In a landmark judgment, the European Court found that the Safe Harbor deal was invalid. This caused consternation among companies like Google and Facebook, which relied on Safe Harbor to do business in Europe. After panicked negotiations, the E.U. and United States came up with a new compromise, the “Privacy Shield” arrangement, which would once again allow U.S. firms to export data.

The Privacy Shield is probably broken

Now, the Irish court has ruled again on a new case taken against Facebook by Max Schrems (Schrems II), where Schrems argued that an alternative means that Facebook used to export data to the United States was also invalid, again claiming that it exposed European citizens’ personal data to unlawful surveillance. This time, U.S. officials tried to forestall disaster by working together with Facebook and by providing information to the Irish court about U.S. law, which they hoped would prevent the Irish court from making damaging findings of fact. It didn’t work.

The Irish high court on Thursday found there was “mass, indiscriminate processing of data” by U.S. authorities. Again, it referred the matters of European law to the European Court of Justice to rule upon. The High Court also noted the difficulties that European citizens would have in challenging surveillance under U.S. law and found that it was arguable that the remedies offered by the Privacy Shield were inadequate. It has referred 11 fundamental questions to the European Court of Justice.

It is, of course, possible that the European Court of Justice will blink. However, given the ECJ’s previous rulings, and the findings of fact made by the Irish court, that is highly unlikely. The court is very likely indeed to agree with the implicit message that the Irish judge is sending and to find that the Privacy Shield is inadequate. If anything, the politics have gotten worse for the United States over the last 18 months. Not only is Facebook far more controversial than it was some months ago, but the current U.S. administration is not particularly popular with European judges.

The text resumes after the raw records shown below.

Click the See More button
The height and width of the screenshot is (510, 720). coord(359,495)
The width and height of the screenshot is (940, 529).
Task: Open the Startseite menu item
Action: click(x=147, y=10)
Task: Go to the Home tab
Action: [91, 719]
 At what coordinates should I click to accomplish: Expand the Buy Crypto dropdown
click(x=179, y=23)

Judges who might have been inclined to give the benefit of the doubt to the Obama administration are likely to be far more suspicious of President Trump. It is possible that the European Court of Justice will issue a ruling very quickly — while it usually moves slowly, its ruling on the first Schrems case was extraordinarily speedy.

Facebook may soon be in a world of hurt

If (as is very likely), the Privacy Shield falls, then companies like Facebook and Google face some very serious problems. They cannot easily change their practices to mollify European judges and regulators, since these judges and regulators are more directly worried about U.S. government surveillance than about Facebook’s own possible privacy abuses. European judges are likely to demand major changes to U.S. surveillance practices, which U.S. agencies such as the NSA are going to be extremely unwilling to deliver on.

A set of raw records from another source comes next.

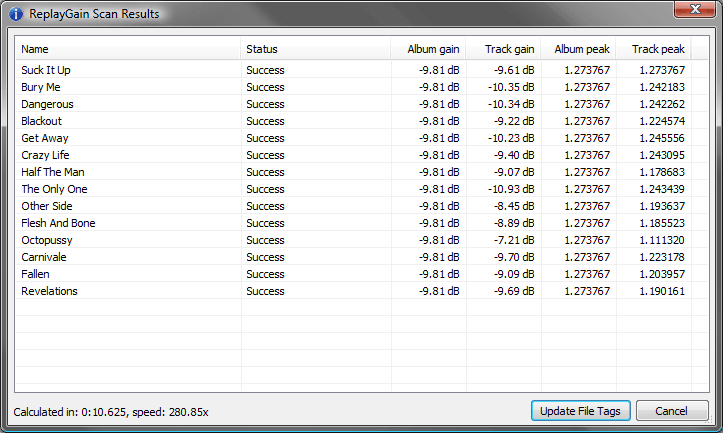Screen dimensions: 723x433
Task: Click the Carnivale track entry
Action: (x=45, y=257)
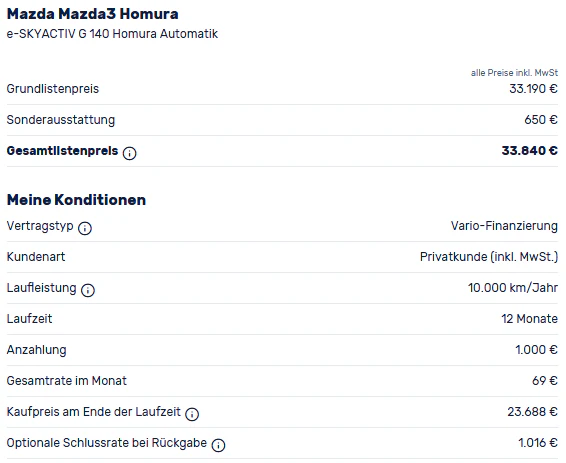
Task: Click the Meine Konditionen heading
Action: pos(76,200)
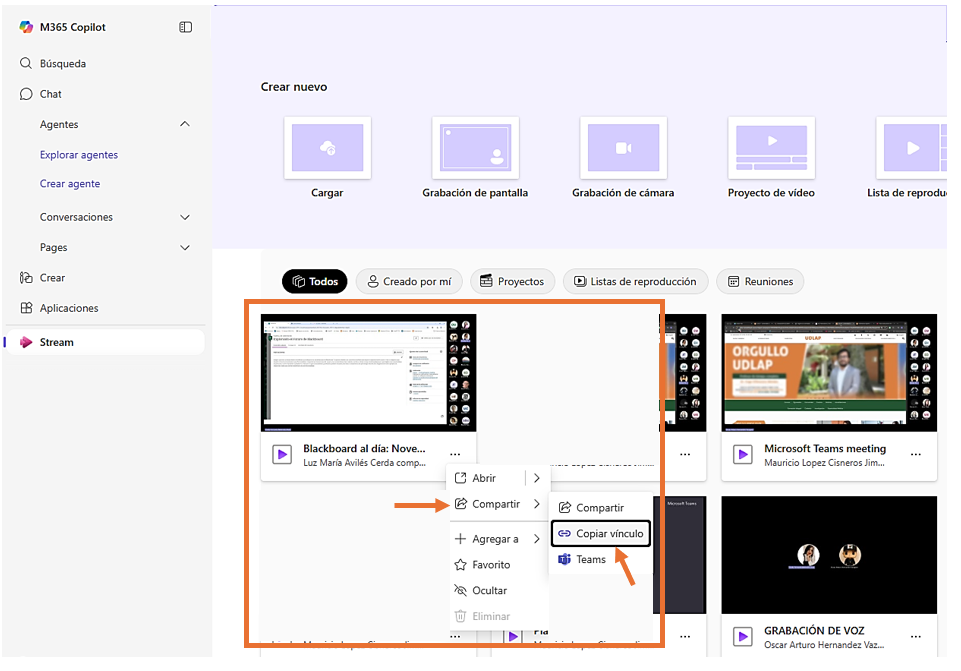Open the more options ellipsis for Microsoft Teams meeting
961x671 pixels.
pos(915,454)
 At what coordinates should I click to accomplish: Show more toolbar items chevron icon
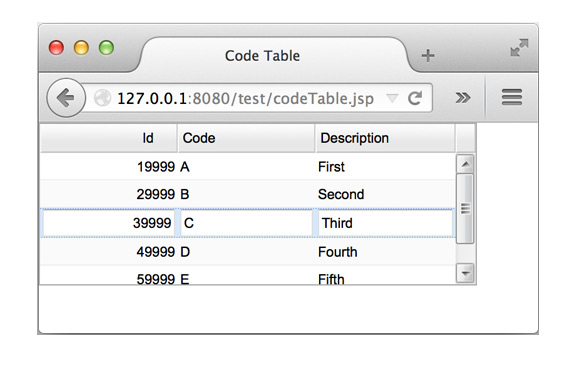462,98
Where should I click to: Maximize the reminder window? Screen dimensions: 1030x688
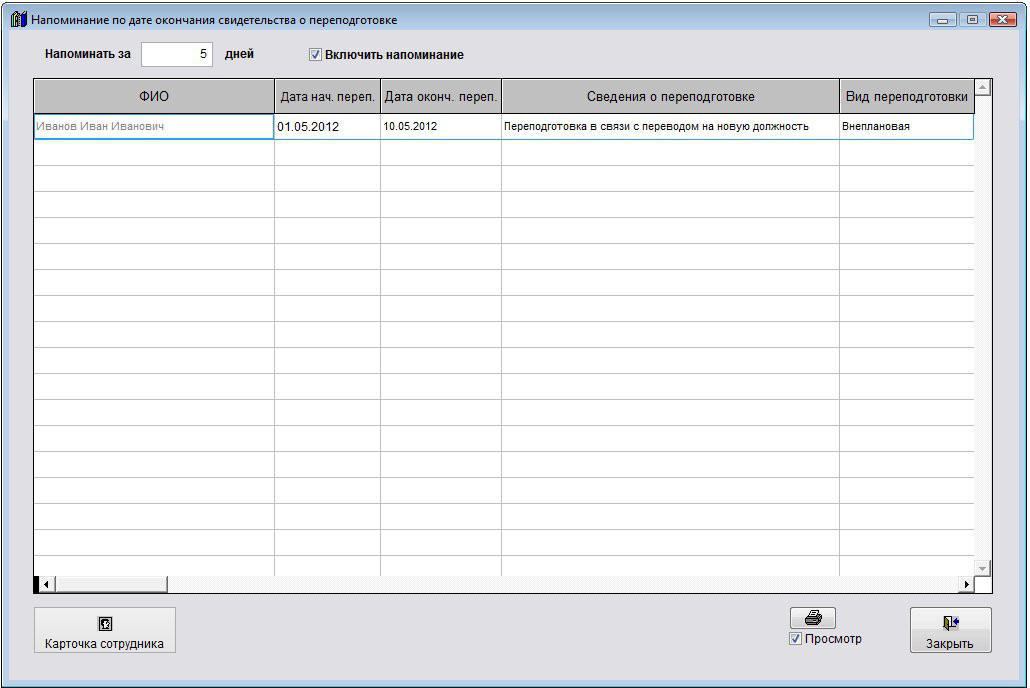(x=971, y=19)
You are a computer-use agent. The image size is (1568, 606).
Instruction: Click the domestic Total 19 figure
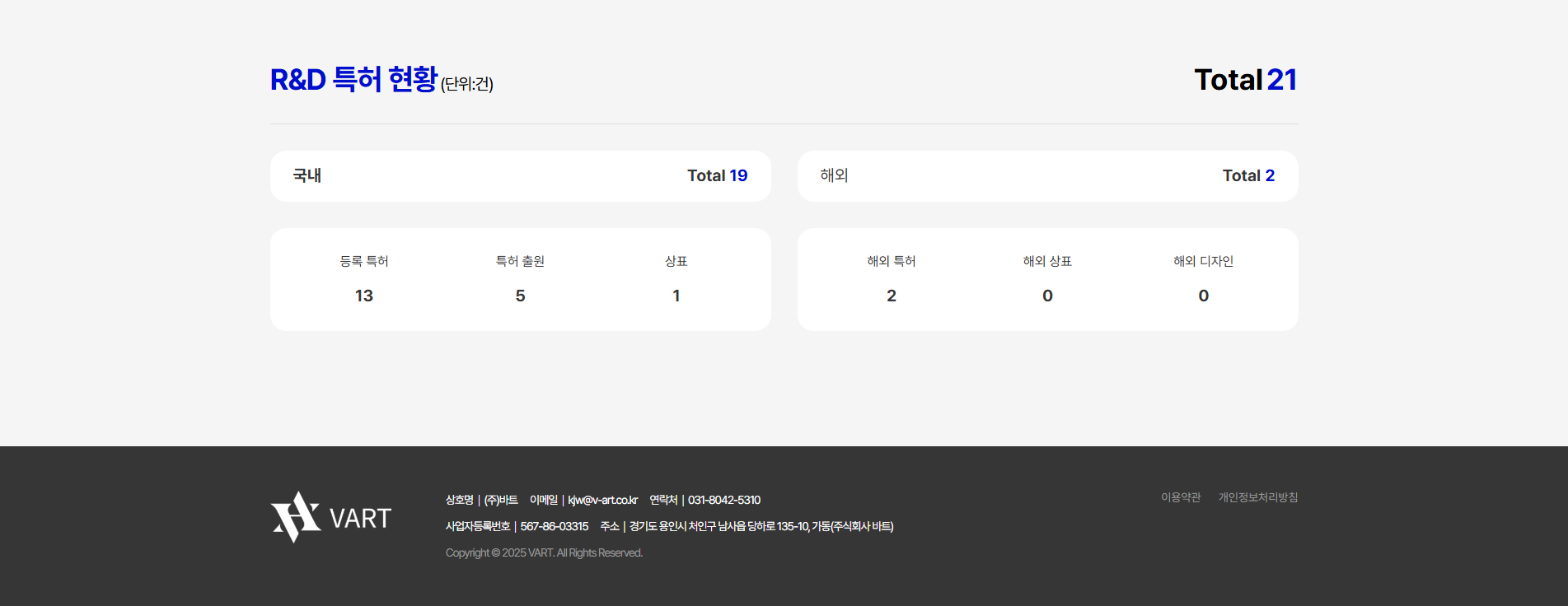point(717,175)
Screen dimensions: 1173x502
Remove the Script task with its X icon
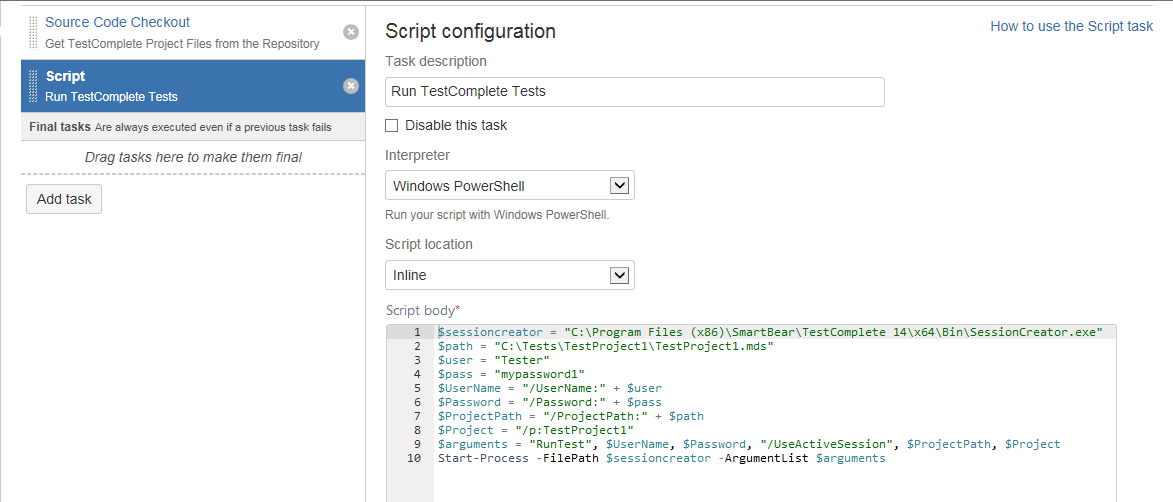[x=351, y=86]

Just as in the United States, judges are not particularly interested in bargaining or dealmaking. Instead, they are driven by their understanding of European law (and by their political interests in expanding their own powers and independence). At best, this suggests a period of lengthy legal uncertainty for companies such as Google and Facebook, which will substantially add to the pressure that they already face in Europe. At worst, it suggests a fundamental challenge to their international business model.

It could, of course,  be that the United States introduces extensive privacy legislation along European lines, creating a foundation for a U.S.-E.U. deal in which both countries would accept privacy protections for each other’s citizens, building on the Judicial Redress Act. Certainly, some U.S. legislators appear to be curious about the possible benefits of a European-style approach to privacy, rather than regarding it, as they have in the past, as a fundamental competitive threat. However, that would require a major sea change in U.S. politics, which is unlikely to happen quickly.